3. Don’t Ignore the Customer; Involve Them
While Knudstorp focused heavily on aligning Lego employees, he also recognized the importance of encouraging customer participation and building loyalty. In an interview with Boston Consulting Group, Knudstorp spoke specifically about the importance of loyalty, which has allowed Lego to serve multiple generations of families across the world.
He also acknowledged that the company had taken customer loyalty for granted in the past, becoming too focused on initiatives, such as Lego-branded clothing, that didn’t serve Lego’s underlying goals.
To gauge how customers were responding to the brand, Knudstorp zeroed in on measuring success, using a Net Promoter score to analyze the value the business was creating for its customers. He also began consultations with adult Lego fans to get a firsthand perspective on the trajectory of the business, as well as involving enthusiastic customers in product development.
The brand now works with more than 100,000 volunteer product designers to help Lego deliver what people want, and customers can be more involved than ever, with the option to design their own products. As Knudstorp said, “[Customers] are an avenue to the truth.”
4. Think of Your Business As a Multifaceted Ecosystem, Rather Than a Single Entity
While it may be tempting to exert as much control as possible over every aspect or offshoot of your brand, this isn’t always the best path to long-term success. In an interview with IMD, Knudstorp discussed his decision not to force Lego’s various affiliates and partners to act as though they were all part of a single corporation.

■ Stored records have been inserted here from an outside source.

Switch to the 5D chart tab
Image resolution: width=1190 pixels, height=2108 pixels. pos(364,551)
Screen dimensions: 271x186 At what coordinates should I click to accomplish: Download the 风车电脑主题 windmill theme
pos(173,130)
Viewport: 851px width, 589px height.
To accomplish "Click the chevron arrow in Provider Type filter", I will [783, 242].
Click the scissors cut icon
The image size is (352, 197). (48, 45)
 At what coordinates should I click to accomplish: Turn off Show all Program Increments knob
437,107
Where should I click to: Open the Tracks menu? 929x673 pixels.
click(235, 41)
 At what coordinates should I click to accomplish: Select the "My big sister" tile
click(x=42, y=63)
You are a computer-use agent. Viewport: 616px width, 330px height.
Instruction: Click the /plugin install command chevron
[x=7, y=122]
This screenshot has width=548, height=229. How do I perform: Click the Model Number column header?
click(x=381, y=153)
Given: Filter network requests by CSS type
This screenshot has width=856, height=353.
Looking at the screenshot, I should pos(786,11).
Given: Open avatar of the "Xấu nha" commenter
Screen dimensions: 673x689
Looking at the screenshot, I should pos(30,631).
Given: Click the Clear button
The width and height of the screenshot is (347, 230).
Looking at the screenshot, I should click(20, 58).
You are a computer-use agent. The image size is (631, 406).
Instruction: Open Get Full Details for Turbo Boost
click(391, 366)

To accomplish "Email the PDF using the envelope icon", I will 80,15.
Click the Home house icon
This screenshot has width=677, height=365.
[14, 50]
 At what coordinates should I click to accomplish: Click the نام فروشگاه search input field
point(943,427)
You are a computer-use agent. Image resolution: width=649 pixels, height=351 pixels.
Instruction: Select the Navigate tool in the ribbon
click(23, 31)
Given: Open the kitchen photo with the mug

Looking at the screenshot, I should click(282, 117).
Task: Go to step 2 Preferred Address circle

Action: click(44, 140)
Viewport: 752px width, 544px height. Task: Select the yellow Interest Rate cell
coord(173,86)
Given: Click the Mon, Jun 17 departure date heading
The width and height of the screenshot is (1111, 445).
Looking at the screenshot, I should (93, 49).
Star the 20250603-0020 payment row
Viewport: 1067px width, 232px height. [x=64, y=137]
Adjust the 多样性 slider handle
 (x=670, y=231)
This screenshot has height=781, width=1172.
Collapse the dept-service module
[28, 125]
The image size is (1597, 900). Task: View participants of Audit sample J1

Instead, he chose to allow these offshoots, such as theme parks and educational entities, to have more autonomy, choosing the specific business models and management styles that worked for them. This, he said, allows “natural synergies” to emerge, in much the same way that a biological ecosystem functions. Different organisms behave in different ways to ultimately benefit the larger ecosystem, keeping it healthy and strong.
How to Lead Like Jørgen Vig Knudstorp
Knudstorp brought a beloved brand back to success. Whether you’re in charge of a major corporation or a small local business, there are valuable takeaways to be gleaned from his methods and techniques. Keep these four key points in mind to help you navigate change, make tough business decisions, and set your company up for continued success.
- Listen to and learn from your employees. Without their trust and input, you won’t be able to lead effectively. Real leadership stems from a well-managed, closely aligned team. Talk to your staff about what they think needs improving, what’s working, and how they see the company evolving.
- When business isn’t going as well as you’d hoped, it’s easy to get bogged down in the details. Start big, zeroing in on the ultimate goal or the main problem you’re trying to solve, then work your way down. This will help to keep things manageable and focused.
- Employee alignment is important, but customer involvement is just as crucial. Today’s consumers have more options and information at their disposal than ever before, so it’s important to understand their needs, wants, and concerns. Track successes, gather data, and put the customer front and center.
- Many businesses have several moving parts, or affiliated offshoots, events, and partnerships. Cohesion is good, but being overly controlling of independent entities can backfire, creating a culture of fear and quashing creativity. Think more holistically, and remember that what works in one corporate office may not translate to another location.